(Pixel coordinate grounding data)
--- --- ---
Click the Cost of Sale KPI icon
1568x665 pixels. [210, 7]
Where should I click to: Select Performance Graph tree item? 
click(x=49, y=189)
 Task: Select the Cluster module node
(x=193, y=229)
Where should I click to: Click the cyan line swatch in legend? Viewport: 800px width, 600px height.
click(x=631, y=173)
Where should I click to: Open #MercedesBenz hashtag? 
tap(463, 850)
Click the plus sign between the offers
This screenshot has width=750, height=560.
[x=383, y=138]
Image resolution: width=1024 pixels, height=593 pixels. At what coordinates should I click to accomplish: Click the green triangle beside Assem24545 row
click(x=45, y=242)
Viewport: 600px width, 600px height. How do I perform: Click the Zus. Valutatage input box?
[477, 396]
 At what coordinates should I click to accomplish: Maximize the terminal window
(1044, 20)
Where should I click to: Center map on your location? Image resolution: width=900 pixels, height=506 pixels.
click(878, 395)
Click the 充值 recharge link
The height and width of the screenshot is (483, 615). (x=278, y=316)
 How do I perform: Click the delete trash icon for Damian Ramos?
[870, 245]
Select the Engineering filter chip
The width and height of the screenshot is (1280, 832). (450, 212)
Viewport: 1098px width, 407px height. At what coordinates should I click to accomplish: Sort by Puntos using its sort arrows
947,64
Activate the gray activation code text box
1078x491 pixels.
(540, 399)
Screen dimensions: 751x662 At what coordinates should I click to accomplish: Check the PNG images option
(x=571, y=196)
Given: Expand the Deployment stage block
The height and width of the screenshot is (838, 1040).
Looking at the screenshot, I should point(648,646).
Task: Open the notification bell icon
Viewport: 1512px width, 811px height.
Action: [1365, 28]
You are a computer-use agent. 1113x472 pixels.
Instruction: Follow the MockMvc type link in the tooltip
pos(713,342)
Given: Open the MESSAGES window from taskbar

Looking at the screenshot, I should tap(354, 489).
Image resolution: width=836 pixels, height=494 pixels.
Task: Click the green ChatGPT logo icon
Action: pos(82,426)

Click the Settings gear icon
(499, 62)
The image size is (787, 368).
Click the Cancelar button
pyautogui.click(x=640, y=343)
--- --- ---
[Directions]
Exact copies of the lines from the one holding "Click the Settings gear icon" through the last line above, and only those, make up the answer.

[Response box]
Click the Settings gear icon
(499, 62)
The image size is (787, 368).
Click the Cancelar button
pyautogui.click(x=640, y=343)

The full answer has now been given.